# Directions for this task
Reproduce every line of the material below, starting with the line that contains "Task: Open Layout Group 3D help icon" and going on through the end of the material, requests included. Scale each coordinate in the answers by 0.4, rounding to whole numbers with halves rounded up.

(Records in a dataset)
● ● ● ●

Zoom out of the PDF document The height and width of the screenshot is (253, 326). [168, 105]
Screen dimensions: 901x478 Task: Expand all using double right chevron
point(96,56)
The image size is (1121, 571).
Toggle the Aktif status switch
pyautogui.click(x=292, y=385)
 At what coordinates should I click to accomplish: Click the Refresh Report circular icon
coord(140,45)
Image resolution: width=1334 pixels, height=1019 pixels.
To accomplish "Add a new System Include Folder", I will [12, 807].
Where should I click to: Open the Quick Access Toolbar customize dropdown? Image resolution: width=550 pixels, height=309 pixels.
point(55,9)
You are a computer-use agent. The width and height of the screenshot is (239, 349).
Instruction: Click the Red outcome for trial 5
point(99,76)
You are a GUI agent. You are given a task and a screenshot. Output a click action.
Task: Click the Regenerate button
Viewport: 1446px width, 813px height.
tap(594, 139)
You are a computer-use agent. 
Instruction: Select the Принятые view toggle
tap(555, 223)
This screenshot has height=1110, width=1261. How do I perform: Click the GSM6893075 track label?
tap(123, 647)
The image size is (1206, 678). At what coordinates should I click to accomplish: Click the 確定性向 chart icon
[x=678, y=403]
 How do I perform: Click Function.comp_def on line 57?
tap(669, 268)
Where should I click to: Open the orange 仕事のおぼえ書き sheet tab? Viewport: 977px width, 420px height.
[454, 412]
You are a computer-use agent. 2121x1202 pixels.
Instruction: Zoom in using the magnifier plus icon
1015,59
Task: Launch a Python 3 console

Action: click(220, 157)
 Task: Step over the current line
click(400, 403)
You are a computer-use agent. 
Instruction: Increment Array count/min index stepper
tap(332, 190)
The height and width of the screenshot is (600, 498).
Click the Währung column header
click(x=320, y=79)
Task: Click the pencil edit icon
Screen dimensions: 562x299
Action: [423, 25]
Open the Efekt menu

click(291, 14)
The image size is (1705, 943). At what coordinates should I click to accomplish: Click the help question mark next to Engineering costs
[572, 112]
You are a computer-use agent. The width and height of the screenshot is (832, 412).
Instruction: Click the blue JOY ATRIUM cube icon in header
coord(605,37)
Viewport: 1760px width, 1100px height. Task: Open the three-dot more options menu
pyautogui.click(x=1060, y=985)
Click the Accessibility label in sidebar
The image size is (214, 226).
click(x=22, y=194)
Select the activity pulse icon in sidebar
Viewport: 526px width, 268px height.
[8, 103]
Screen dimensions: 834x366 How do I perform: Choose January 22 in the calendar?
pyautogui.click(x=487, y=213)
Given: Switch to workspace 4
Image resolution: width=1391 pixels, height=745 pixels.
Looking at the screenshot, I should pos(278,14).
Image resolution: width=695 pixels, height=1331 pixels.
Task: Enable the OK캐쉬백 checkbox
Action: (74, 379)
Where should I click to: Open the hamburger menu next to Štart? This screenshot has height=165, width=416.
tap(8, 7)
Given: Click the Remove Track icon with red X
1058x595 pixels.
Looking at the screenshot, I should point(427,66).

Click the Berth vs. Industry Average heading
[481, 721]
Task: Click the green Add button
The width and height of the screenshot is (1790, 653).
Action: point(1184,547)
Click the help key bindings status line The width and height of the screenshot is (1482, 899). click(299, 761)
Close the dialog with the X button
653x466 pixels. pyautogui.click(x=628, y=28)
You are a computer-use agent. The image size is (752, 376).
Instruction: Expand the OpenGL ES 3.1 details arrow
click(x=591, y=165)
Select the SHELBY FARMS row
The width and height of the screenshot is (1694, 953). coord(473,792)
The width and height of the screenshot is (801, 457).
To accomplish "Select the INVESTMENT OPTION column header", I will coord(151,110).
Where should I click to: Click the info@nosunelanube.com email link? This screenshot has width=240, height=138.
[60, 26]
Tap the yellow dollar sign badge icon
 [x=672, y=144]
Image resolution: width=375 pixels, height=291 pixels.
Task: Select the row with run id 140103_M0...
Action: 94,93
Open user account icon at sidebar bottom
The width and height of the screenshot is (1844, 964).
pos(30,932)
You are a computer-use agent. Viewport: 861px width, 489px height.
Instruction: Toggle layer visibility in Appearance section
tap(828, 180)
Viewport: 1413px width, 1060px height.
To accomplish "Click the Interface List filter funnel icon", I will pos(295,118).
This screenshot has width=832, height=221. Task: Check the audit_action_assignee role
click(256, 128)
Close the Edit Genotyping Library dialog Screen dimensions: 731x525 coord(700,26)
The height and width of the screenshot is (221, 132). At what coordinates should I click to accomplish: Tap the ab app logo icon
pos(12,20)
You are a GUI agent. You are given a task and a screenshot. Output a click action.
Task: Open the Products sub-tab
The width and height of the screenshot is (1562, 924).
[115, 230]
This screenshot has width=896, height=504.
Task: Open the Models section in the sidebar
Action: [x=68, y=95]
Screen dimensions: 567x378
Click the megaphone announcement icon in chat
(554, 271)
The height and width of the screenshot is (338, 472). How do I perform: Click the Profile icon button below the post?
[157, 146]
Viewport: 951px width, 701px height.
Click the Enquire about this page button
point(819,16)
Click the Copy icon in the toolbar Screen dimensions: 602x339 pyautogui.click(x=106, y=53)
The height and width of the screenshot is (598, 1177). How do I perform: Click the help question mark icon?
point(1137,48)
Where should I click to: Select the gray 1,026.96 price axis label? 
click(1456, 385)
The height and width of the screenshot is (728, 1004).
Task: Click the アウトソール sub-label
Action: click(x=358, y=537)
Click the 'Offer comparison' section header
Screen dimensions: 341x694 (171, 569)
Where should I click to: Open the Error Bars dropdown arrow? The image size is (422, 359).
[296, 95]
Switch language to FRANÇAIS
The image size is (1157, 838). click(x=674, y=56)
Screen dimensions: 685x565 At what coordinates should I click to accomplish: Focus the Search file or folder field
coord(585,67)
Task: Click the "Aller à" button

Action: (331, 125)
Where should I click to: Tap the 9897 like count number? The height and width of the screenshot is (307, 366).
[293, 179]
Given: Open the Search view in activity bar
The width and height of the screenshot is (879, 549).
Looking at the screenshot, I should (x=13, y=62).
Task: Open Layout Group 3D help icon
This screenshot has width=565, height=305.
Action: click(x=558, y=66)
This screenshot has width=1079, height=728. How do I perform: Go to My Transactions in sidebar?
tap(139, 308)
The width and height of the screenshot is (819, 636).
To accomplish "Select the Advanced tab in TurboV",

● ● ● ●

# Exercise answer
Task: Open Layout Group 3D help icon
This screenshot has width=565, height=305.
Action: click(x=223, y=26)
This screenshot has width=1079, height=728. How do I perform: Go to My Transactions in sidebar?
tap(56, 123)
The width and height of the screenshot is (819, 636).
To accomplish "Select the Advanced tab in TurboV",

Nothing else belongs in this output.